◆ About this task
Repeat each record that follows, keeping it identical.

——————————

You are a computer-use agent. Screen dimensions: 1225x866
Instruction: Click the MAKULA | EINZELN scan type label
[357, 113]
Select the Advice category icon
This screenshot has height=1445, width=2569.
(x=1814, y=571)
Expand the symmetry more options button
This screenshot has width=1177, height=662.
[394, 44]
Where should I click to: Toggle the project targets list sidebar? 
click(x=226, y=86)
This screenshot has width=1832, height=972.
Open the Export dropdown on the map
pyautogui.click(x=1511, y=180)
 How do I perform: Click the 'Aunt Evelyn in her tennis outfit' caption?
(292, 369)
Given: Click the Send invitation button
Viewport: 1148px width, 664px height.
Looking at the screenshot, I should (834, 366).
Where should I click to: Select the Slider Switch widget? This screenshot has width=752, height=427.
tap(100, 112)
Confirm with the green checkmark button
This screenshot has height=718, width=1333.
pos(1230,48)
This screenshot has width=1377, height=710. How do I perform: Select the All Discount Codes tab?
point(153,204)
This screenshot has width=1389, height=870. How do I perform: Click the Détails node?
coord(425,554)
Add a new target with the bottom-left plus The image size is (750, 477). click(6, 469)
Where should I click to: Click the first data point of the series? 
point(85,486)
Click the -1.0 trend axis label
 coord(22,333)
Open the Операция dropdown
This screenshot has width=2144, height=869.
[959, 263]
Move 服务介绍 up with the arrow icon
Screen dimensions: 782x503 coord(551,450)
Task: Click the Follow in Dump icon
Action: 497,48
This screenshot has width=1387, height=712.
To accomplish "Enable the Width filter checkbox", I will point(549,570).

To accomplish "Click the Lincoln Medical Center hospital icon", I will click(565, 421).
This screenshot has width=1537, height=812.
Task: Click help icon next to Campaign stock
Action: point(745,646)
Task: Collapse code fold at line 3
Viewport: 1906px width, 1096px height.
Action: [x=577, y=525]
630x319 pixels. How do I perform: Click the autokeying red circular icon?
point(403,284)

——————————

◆ Exercise solution
You are a computer-use agent. Screen dimensions: 1225x866
Instruction: Click the MAKULA | EINZELN scan type label
[357, 113]
Select the Advice category icon
This screenshot has height=1445, width=2569.
(x=1814, y=571)
Expand the symmetry more options button
This screenshot has width=1177, height=662.
[394, 44]
Where should I click to: Toggle the project targets list sidebar? 
click(x=226, y=86)
This screenshot has width=1832, height=972.
Open the Export dropdown on the map
pyautogui.click(x=1511, y=180)
 How do I perform: Click the 'Aunt Evelyn in her tennis outfit' caption?
(292, 369)
Given: Click the Send invitation button
Viewport: 1148px width, 664px height.
Looking at the screenshot, I should (834, 366).
Where should I click to: Select the Slider Switch widget? This screenshot has width=752, height=427.
tap(100, 112)
Confirm with the green checkmark button
This screenshot has height=718, width=1333.
pos(1230,48)
This screenshot has width=1377, height=710. How do I perform: Select the All Discount Codes tab?
point(153,204)
This screenshot has width=1389, height=870. How do I perform: Click the Détails node?
coord(425,554)
Add a new target with the bottom-left plus The image size is (750, 477). click(6, 469)
Where should I click to: Click the first data point of the series? 
point(85,486)
Click the -1.0 trend axis label
 coord(22,333)
Open the Операция dropdown
This screenshot has width=2144, height=869.
[959, 263]
Move 服务介绍 up with the arrow icon
Screen dimensions: 782x503 coord(551,450)
Task: Click the Follow in Dump icon
Action: 497,48
This screenshot has width=1387, height=712.
To accomplish "Enable the Width filter checkbox", I will point(549,570).

To accomplish "Click the Lincoln Medical Center hospital icon", I will click(565, 421).
This screenshot has width=1537, height=812.
Task: Click help icon next to Campaign stock
Action: point(745,646)
Task: Collapse code fold at line 3
Viewport: 1906px width, 1096px height.
Action: [x=577, y=525]
630x319 pixels. How do I perform: Click the autokeying red circular icon?
point(403,284)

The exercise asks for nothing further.